— start of Exercise material —

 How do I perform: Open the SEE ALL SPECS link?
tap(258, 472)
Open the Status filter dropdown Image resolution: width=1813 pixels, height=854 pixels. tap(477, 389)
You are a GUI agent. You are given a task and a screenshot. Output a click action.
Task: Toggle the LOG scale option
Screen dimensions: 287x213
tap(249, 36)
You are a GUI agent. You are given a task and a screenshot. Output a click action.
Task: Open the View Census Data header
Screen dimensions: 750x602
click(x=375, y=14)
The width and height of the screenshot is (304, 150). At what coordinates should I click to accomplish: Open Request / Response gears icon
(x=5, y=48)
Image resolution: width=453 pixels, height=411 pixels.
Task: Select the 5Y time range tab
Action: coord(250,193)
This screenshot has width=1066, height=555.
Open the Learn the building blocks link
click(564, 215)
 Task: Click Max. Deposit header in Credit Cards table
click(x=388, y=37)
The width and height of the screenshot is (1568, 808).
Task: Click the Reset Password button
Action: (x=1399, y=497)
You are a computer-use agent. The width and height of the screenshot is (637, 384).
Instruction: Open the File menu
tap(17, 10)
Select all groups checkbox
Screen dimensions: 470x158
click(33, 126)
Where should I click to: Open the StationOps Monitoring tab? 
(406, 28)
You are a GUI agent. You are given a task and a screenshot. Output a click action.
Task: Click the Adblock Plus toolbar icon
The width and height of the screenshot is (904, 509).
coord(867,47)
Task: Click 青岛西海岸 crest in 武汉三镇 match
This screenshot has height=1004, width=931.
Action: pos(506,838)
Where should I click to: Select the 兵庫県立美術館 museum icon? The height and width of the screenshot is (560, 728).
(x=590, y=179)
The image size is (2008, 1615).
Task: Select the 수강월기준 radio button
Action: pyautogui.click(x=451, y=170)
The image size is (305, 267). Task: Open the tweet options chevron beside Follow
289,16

— end of Exercise material —

▶ Objective
Copy out the records word for word, everything from the line containing "You are a computer-use" down to the line containing "coord(867,47)", both of those lines included.

▶ Correct result
You are a computer-use agent. The width and height of the screenshot is (637, 384).
Instruction: Open the File menu
tap(17, 10)
Select all groups checkbox
Screen dimensions: 470x158
click(33, 126)
Where should I click to: Open the StationOps Monitoring tab? 
(406, 28)
You are a GUI agent. You are given a task and a screenshot. Output a click action.
Task: Click the Adblock Plus toolbar icon
The width and height of the screenshot is (904, 509).
coord(867,47)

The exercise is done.